▶ [Fonte]
L'ORO DI NAPOLI di VITTORIO DE SICA, 3 dicembre 1954

Dopo il fiasco totale di Stazione Termini, che comunque avrebbe ricevuto un remake nel 1998 con Anne Archer e Andrea Occhipinti, De Sica tornò a lavorare in libertà, adattando la raccolta omonima di racconti di Giuseppe Marotta e adattati dal fido Cesare Zavattini.


Per questo film De Sica tornò a rivolgersi a volti noti, ma italiani, tornò a recitare in un suo film e tornò alla commedia, dopo avere passato l’ultimo decennio a girare cupissimi drammi.

Per tutte queste ragioni e altre ancora L’oro di Napoli è una tappa fondamentale nel percorso di De Sica. Innanzitutto il ritorno alla commedia non sarà un caso isolato, in quanto per i decenni successivi De Sica rimarrà fedele a questo genere. Pertanto L’oro di Napoli sancisce l’inizio di un nuovo percorso artistico e il passaggio dal Neorealismo alla commedia all’italiana (del resto è dello stesso anno il capostipite del genere, Pane, amore e fantasia di cui tra l’altro De Sica è coprotagonista).

Ma L’oro di Napoli è importante anche perché trasforma Sophia Loren in diva e dà inizio ad una lunghissima collaborazione tra i due.

Sophia viene scelta perché Vittorio aveva appena girato con lei Peccato che sia una canaglia, primo vero successo della Loren ed ennesimo successo per Blasetti e De Sica attore comico. Dopo i fiaschi commerciali come regista che l’avevano ridotto al lastrico (complice anche la dipendenza da gioco), De Sica aveva collezionati diversi successi commerciali come attore e disponeva dei mezzi per creare un film dal super cast. Ingaggiò così Totò, Eduardo de Filippo, Paolo Stoppa e la diva Silvana Mangano. Questi ultimi vinsero il Nastro d'argento e il film fu presentato con successo e in concorso, al 8° Festival di Cannes.
Nessun riconoscimento in America, dove fu distribuito più di due anni dopo e senza successo, forse perché “troppo napoletano".

TRAMA

Il guappo

Un guappo si è insediato a casa di un poveretto (Totò) da una decina d’anni. Finalmente un giorno viene colto da un malore.

▶ [Completa quanto segue]
**a)** Secondo il testo su L'oro di Napoli, a quale festival fu presentato in concorso il film?
**b)** Ripeti il passo del testo su L'oro di Napoli compreso tra "Per questo film" e "collaborazione tra i due.", estremi inclusi.

(Dati registrati)
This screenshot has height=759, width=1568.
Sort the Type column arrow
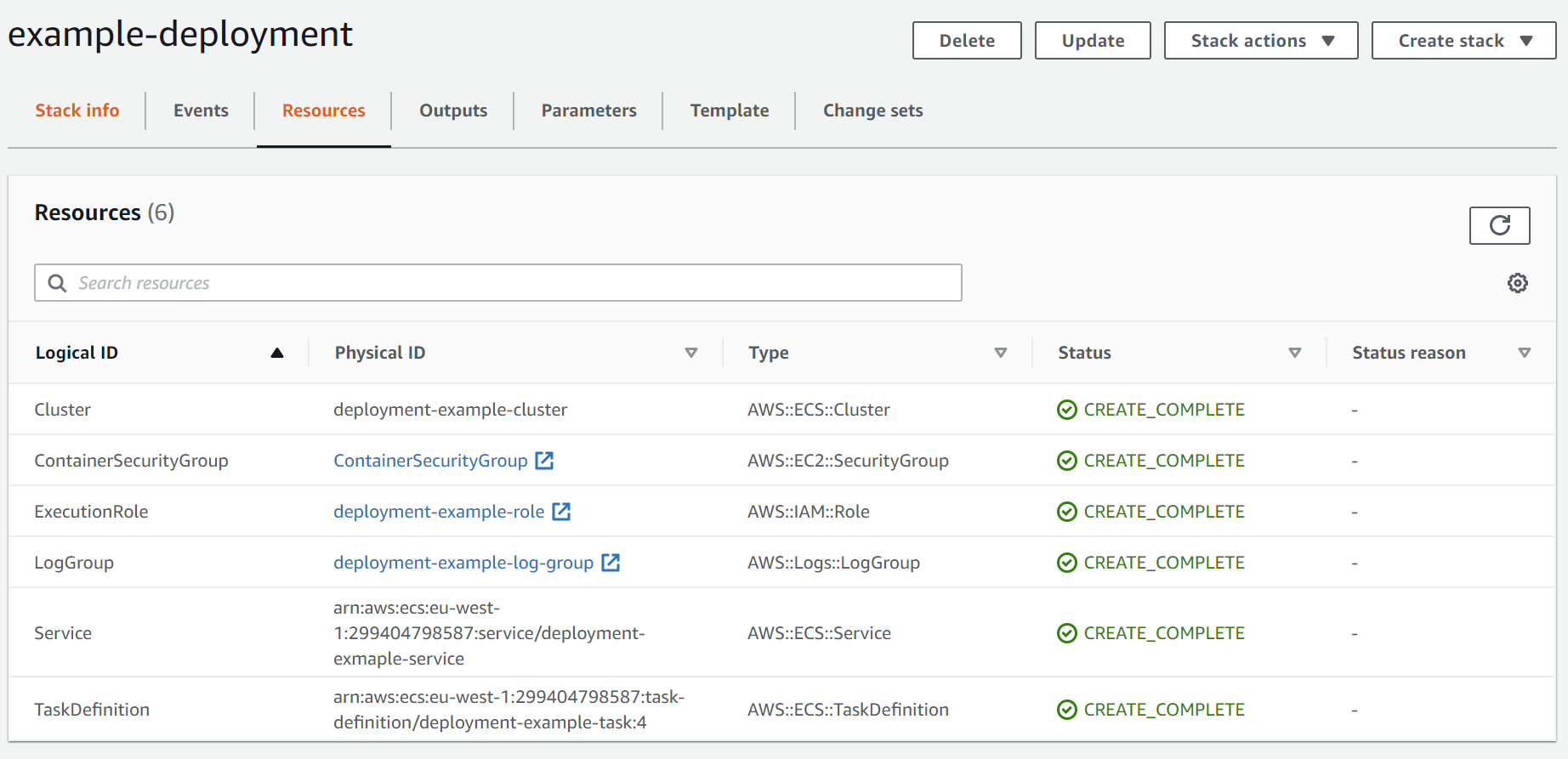[1000, 353]
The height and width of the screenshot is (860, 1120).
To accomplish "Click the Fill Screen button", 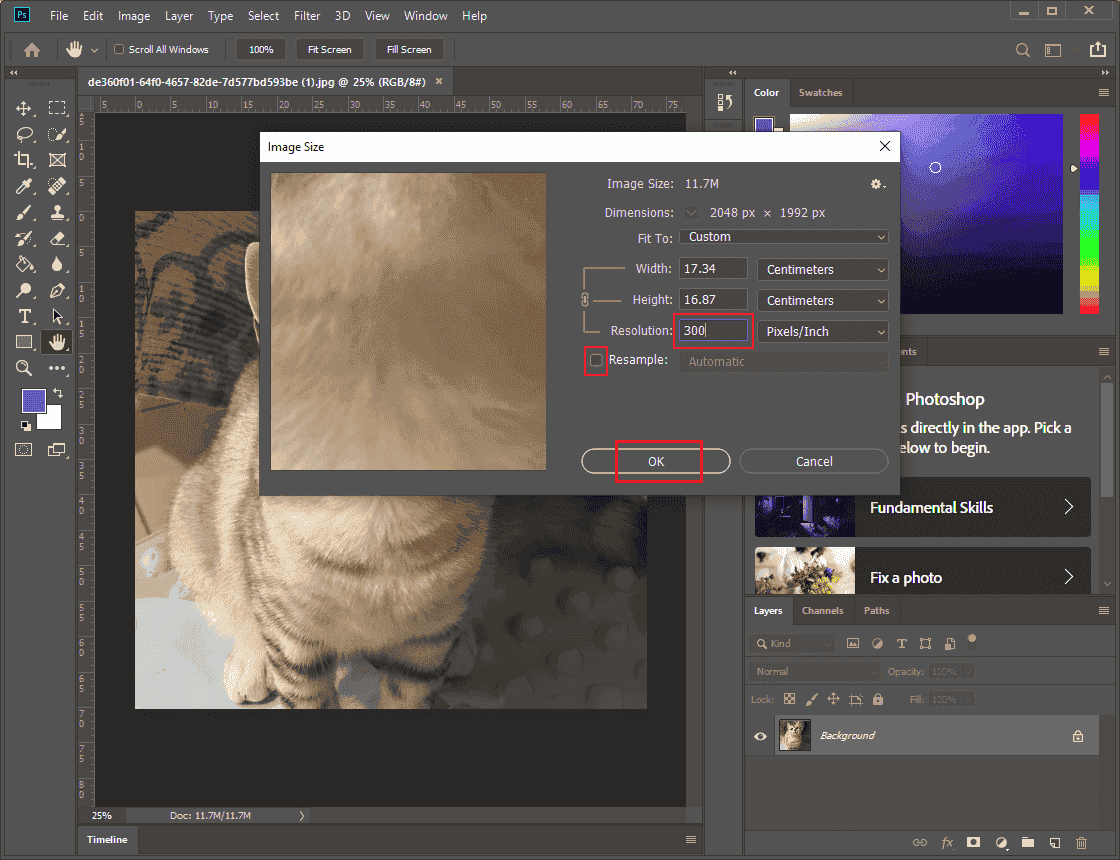I will coord(409,49).
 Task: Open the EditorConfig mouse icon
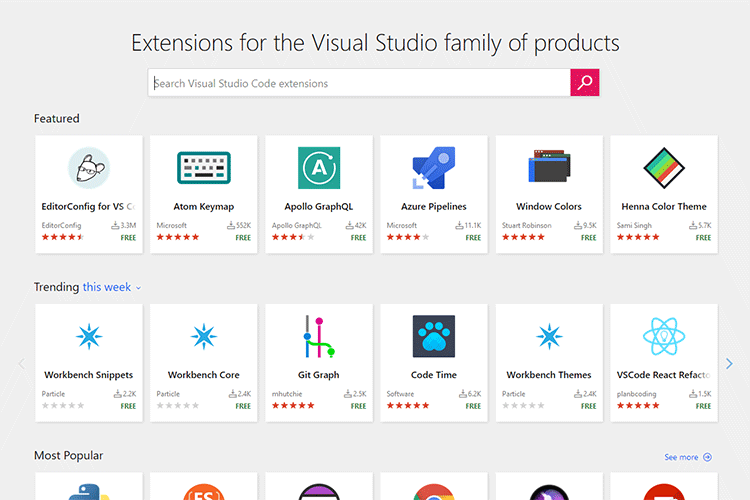(89, 168)
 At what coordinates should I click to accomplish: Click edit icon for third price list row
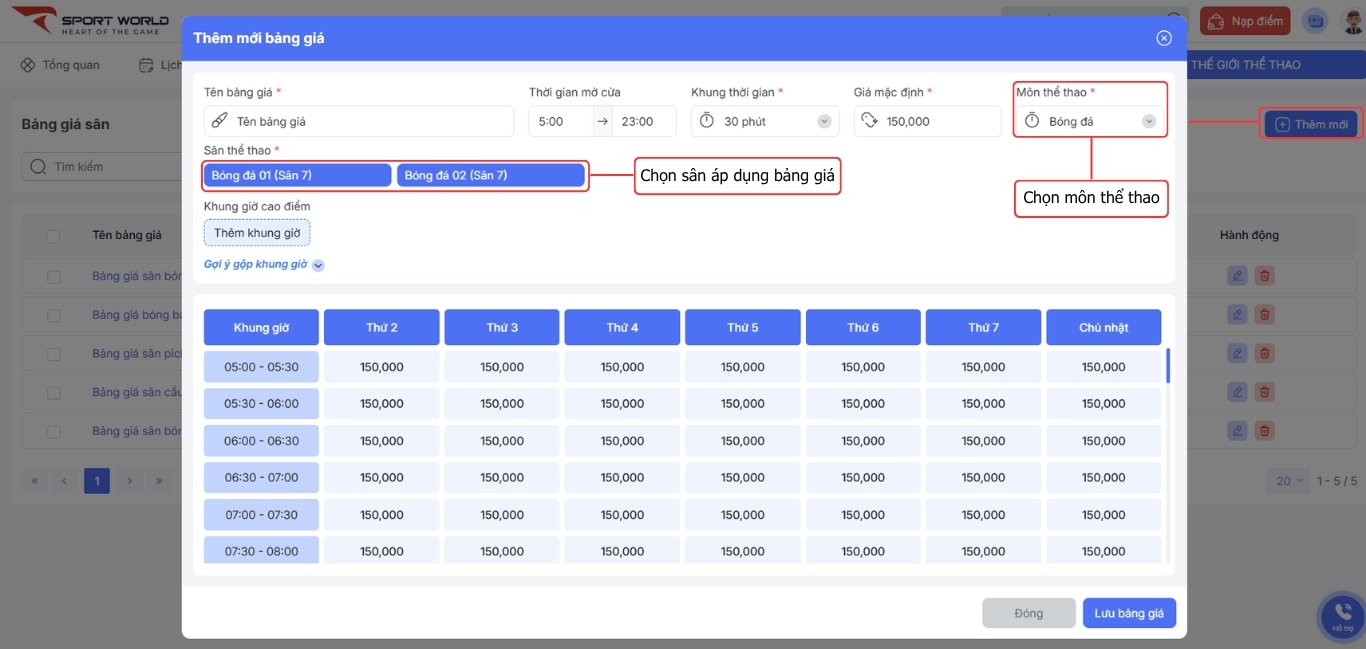coord(1237,353)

▶ [Soluzioni degli esercizi]
**a)** All'8° Festival di Cannes.

**b)**
Per questo film De Sica tornò a rivolgersi a volti noti, ma italiani, tornò a recitare in un suo film e tornò alla commedia, dopo avere passato l’ultimo decennio a girare cupissimi drammi.

Per tutte queste ragioni e altre ancora L’oro di Napoli è una tappa fondamentale nel percorso di De Sica. Innanzitutto il ritorno alla commedia non sarà un caso isolato, in quanto per i decenni successivi De Sica rimarrà fedele a questo genere. Pertanto L’oro di Napoli sancisce l’inizio di un nuovo percorso artistico e il passaggio dal Neorealismo alla commedia all’italiana (del resto è dello stesso anno il capostipite del genere, Pane, amore e fantasia di cui tra l’altro De Sica è coprotagonista).

Ma L’oro di Napoli è importante anche perché trasforma Sophia Loren in diva e dà inizio ad una lunghissima collaborazione tra i due.